Datasets

def get_dataset(dataset_name: str, path="../data/"):
    """
    Download datasets from Google Drive.
    """

    name_to_id = {
        "word2vec-google-news-300.pkl": "1dRwSXbFTcQbn8c3V24G92wFY4DXZ1SDt",
        "imdb.csv": "1wF0YEmQOwceJz2d6w4CfhBgydU87dPGl",
        "housing.csv": "1d7oOKdDmZFx8wf0c8OfuTW1FpUyJHABh",
        "housing_gmaps_data_raw.csv": "1R1RUHAXxzrIngRJMFwyp4vZRVICd-I6T",
        "housing_addresses.csv": "1mOK0uyRz5Zs-Qo7mVMlxwtb2xn1E6N9Q",
        "housing_merged.csv": "1bdYuBtIPrKiU-ut2MeSSsL47onPtZrRt",
        "housing_processed.csv": "12PxnWhPg_Pj0yx75vD22gwfdkkx80E6_",
        "churn.csv": "1-IO-JQr7tjQGIKZyo_SyupCpX2VNDQIf",
        "kaggle_housing_train.csv": "1BHiuZyMab7rPA8Rog29fIYhJmjvJLkVI",
        "kaggle_housing_test.csv": "1KSfBhIdFlejUWAnrfFl10c-rjA4VhgkT",
        "kaggle_titanic_train.csv": "1BHiuZyMab7rPA8Rog29fIYhJmjvJLkVI",
        "kaggle_titanic_test.csv": "1NFCDTBF4dM8rllv0fP3VnPmoRLmfdOEB",
        "fine_tuned.pth": "S3",
        "data_lm.pkl": "S3"
    }
    os.makedirs(path, exist_ok=True)
    gdrive_path = "https://docs.google.com/uc?export=download&id="
    s3_path = "https://dslectures.s3.eu-central-1.amazonaws.com/"
    
    if dataset_name in name_to_id:
        if os.path.exists(path + dataset_name):
            print(
                f"Dataset already exists at '{path + dataset_name}' and is not downloaded again."
            )
            return
        try:
            if name_to_id[dataset_name]=="S3":
                file_url = s3_path + dataset_name
            else:
                file_url = gdrive_path + name_to_id[dataset_name]
            wget.download(file_url, out=path)
        except Exception as e:
            print("Something went wrong during download. Try again.")
            raise e
        print(f"Download of {dataset_name} dataset complete.")
    else:
        raise KeyError("File not on Google Drive.")

California Housing Prices

This dataset from Kaggle (link) is used in the second chapter of Aurélien Géron's recent book Hands-On Machine learning with Scikit-Learn and TensorFlow.

`housing.csv`

This dataset pertains to the houses found in a given California district and some summary stats about them based on the 1990 census data.

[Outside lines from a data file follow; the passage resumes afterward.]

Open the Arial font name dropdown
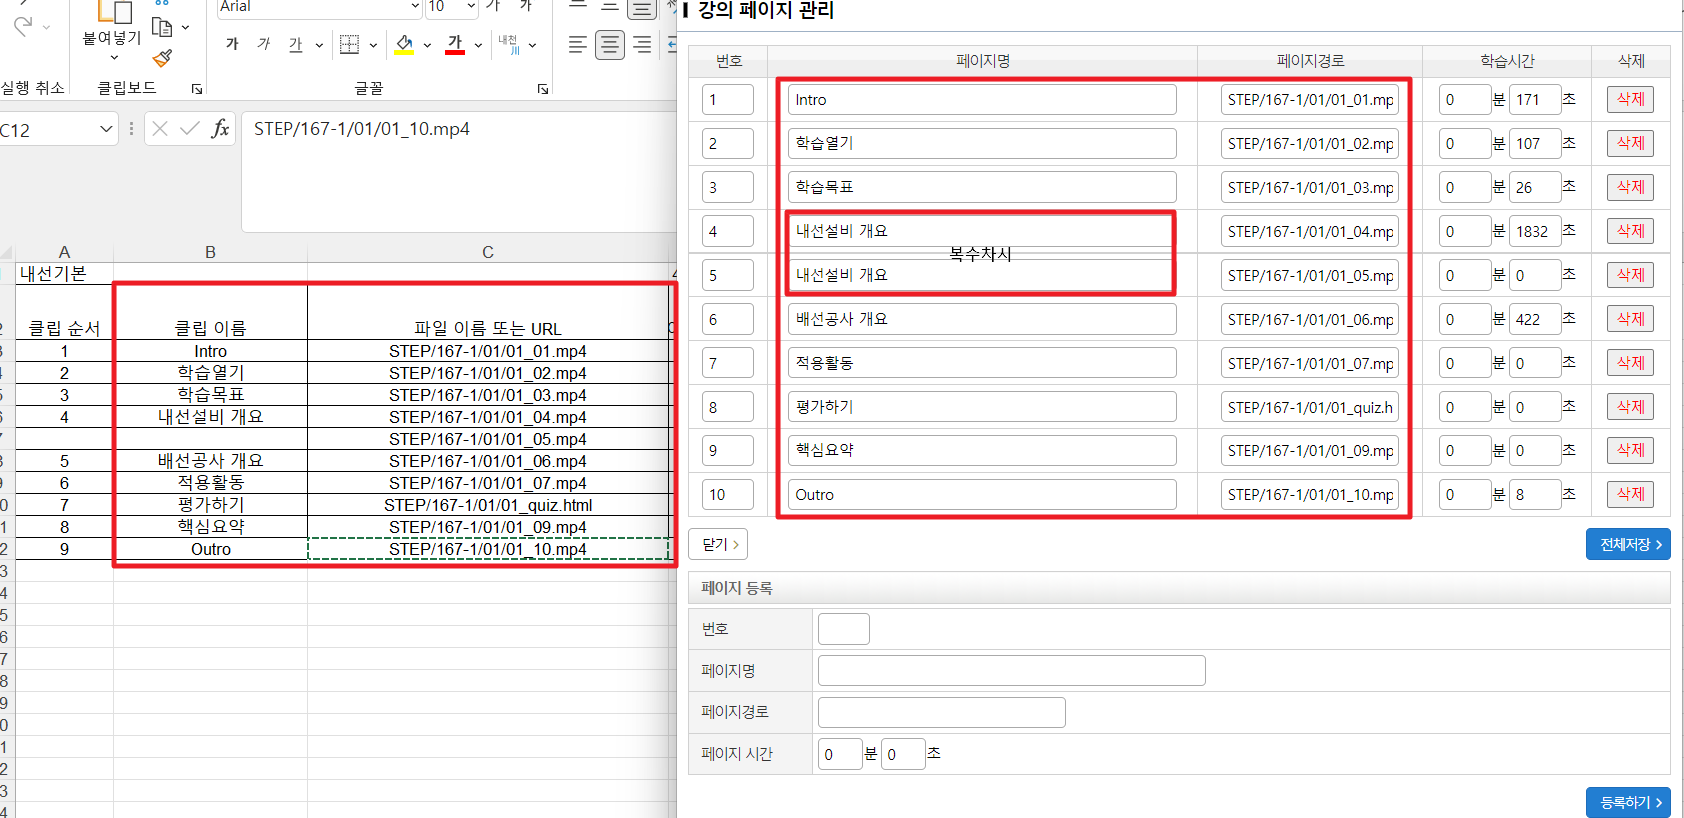coord(415,7)
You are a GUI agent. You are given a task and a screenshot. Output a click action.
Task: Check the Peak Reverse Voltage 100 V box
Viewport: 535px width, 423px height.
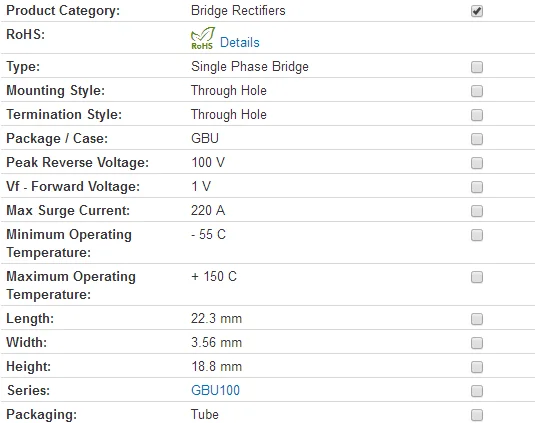[477, 163]
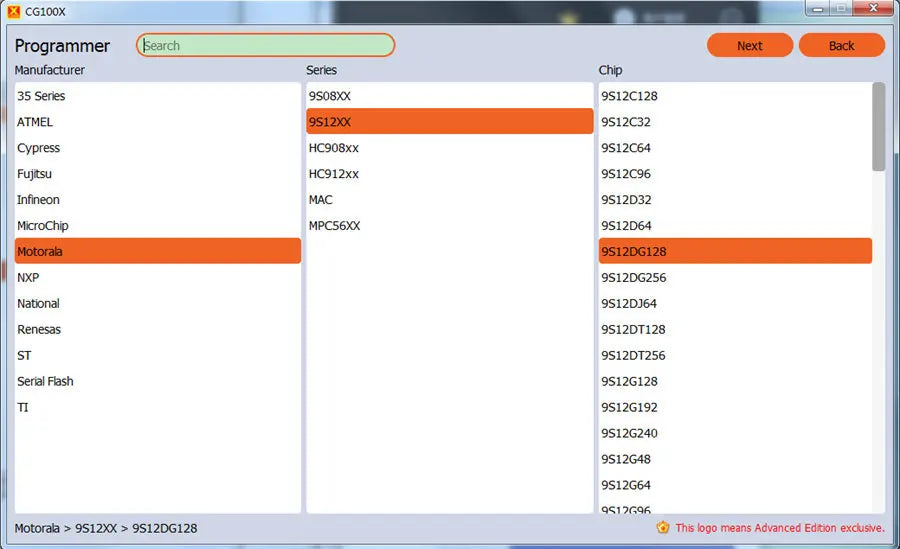
Task: Click the CG100X app logo icon
Action: pyautogui.click(x=13, y=11)
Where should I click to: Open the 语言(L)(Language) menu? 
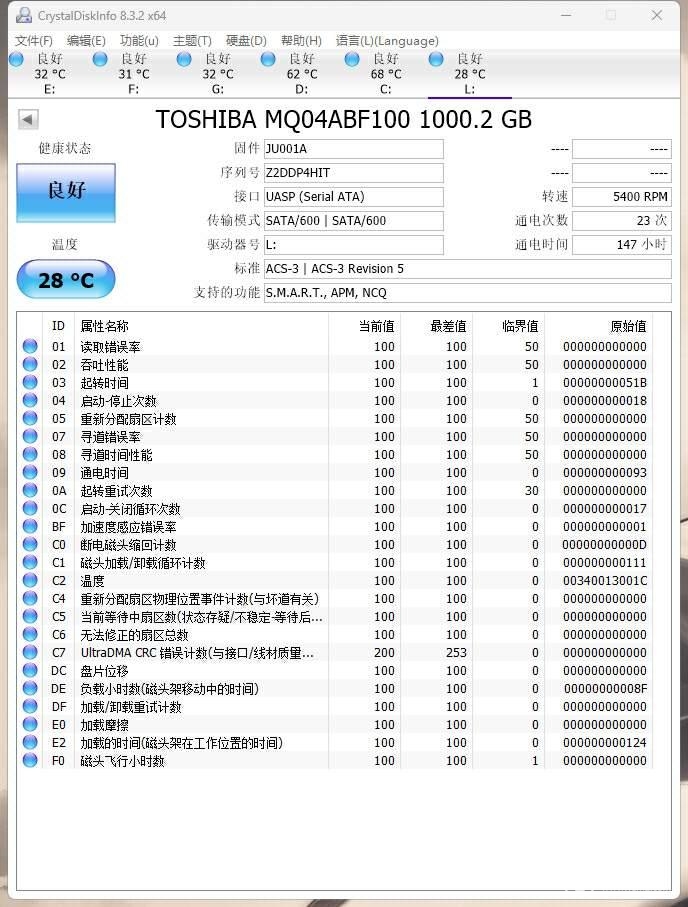point(387,40)
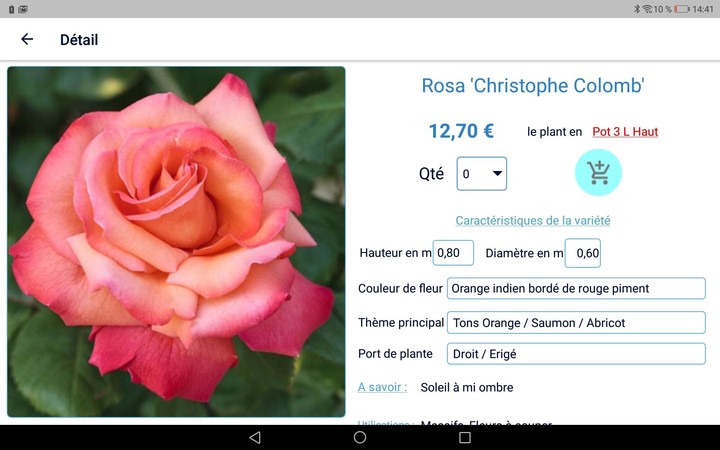720x450 pixels.
Task: Tap battery icon in status bar
Action: [682, 9]
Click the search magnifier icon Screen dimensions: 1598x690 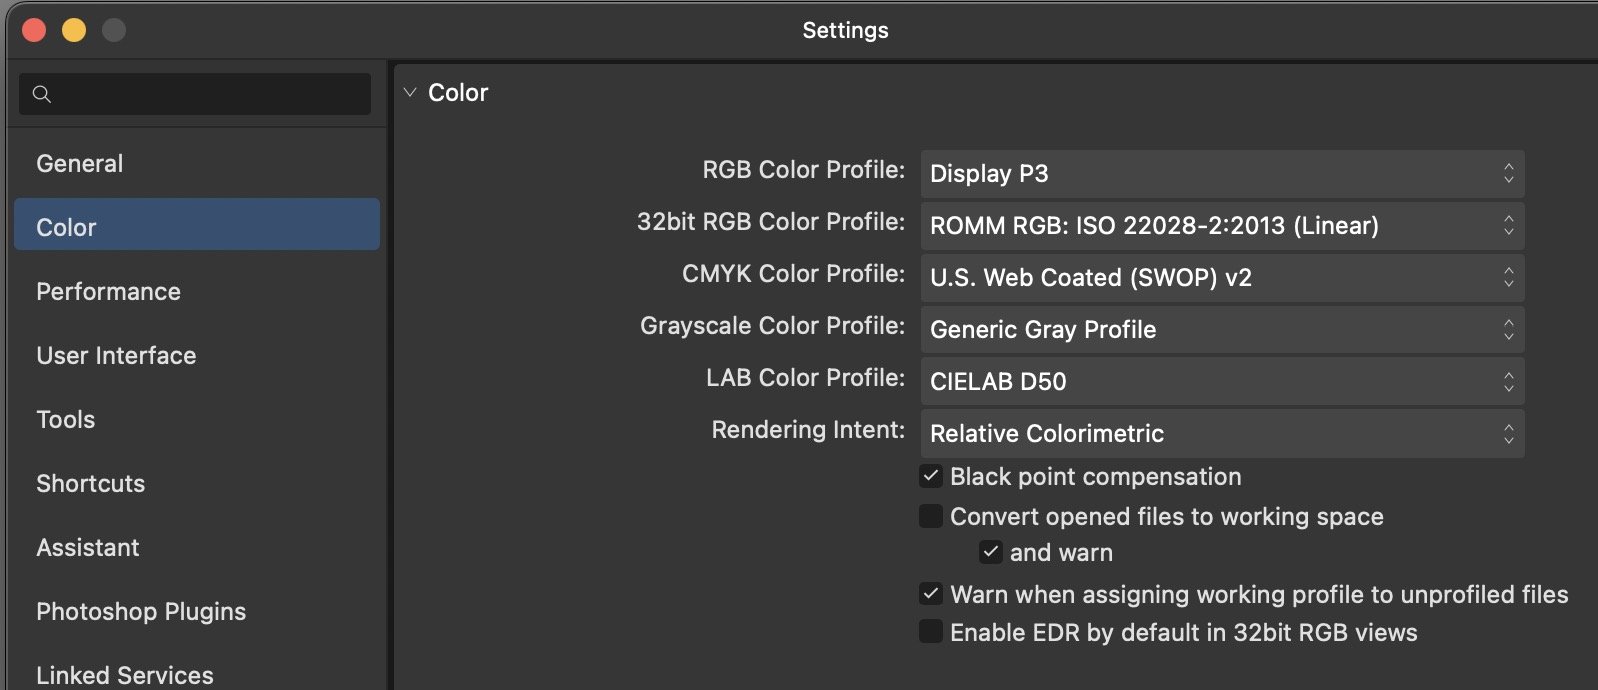click(x=42, y=94)
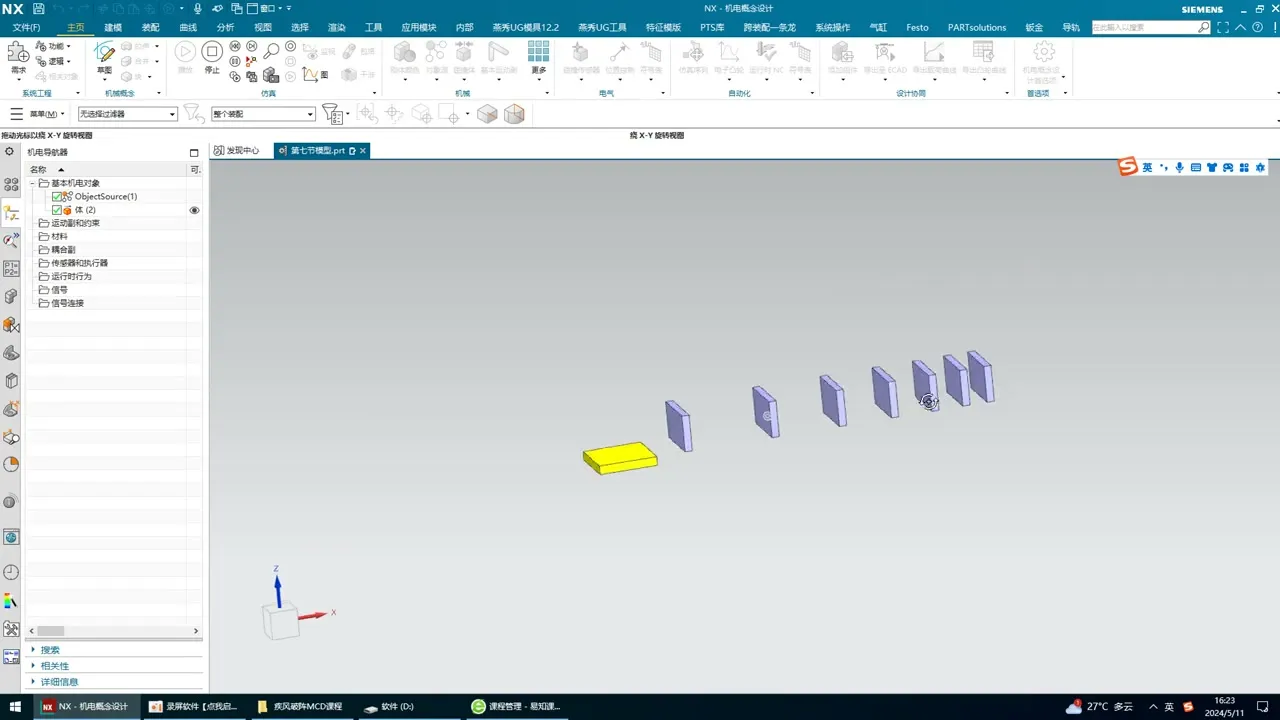Select the yellow block in the viewport
The height and width of the screenshot is (720, 1280).
[620, 457]
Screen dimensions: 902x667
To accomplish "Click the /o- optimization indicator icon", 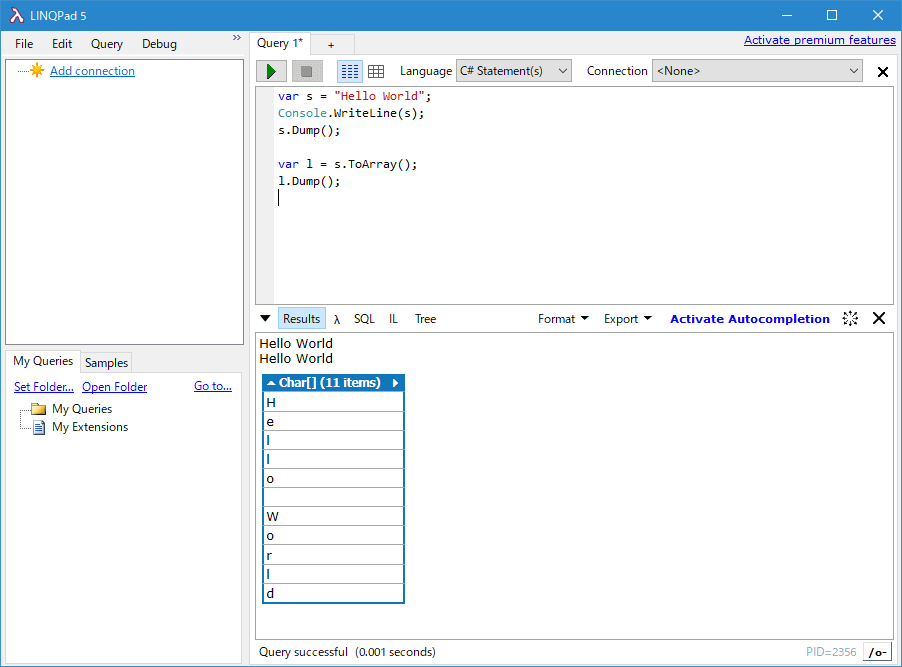I will tap(877, 651).
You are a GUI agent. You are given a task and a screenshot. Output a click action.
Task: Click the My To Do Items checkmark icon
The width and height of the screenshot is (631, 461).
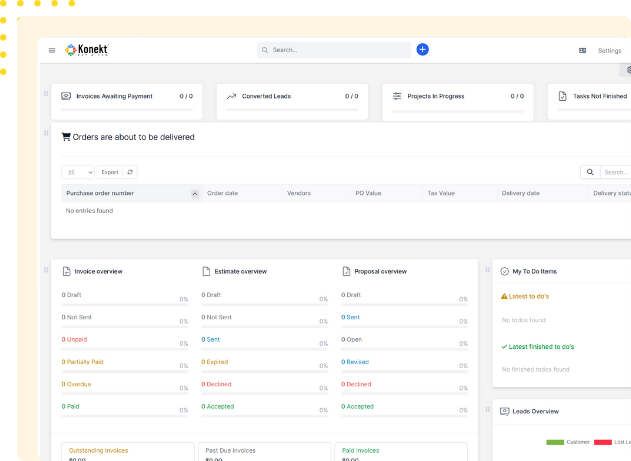tap(504, 271)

get_dataset("housing.csv")

Download of housing.csv dataset complete.

`housing_gmaps_data_raw.csv`

This dataset contains the raw outputs of the addresses associated with the coordinates in the housing.csv dataset as retrieved with the Google Maps API.

get_dataset("housing_gmaps_data_raw.csv")

Download of housing_gmaps_data_raw.csv dataset complete.

`housing_addresses.csv`

The housing_addresses.csv dataset is a cleaned subset of the housing_gmaps_data_raw.csv dataset.

get_dataset("housing_addresses.csv")

Download of housing_addresses.csv dataset complete.

`housing_merged.csv`

The merge of housing.csv and housing_addresses.csv from lesson 2.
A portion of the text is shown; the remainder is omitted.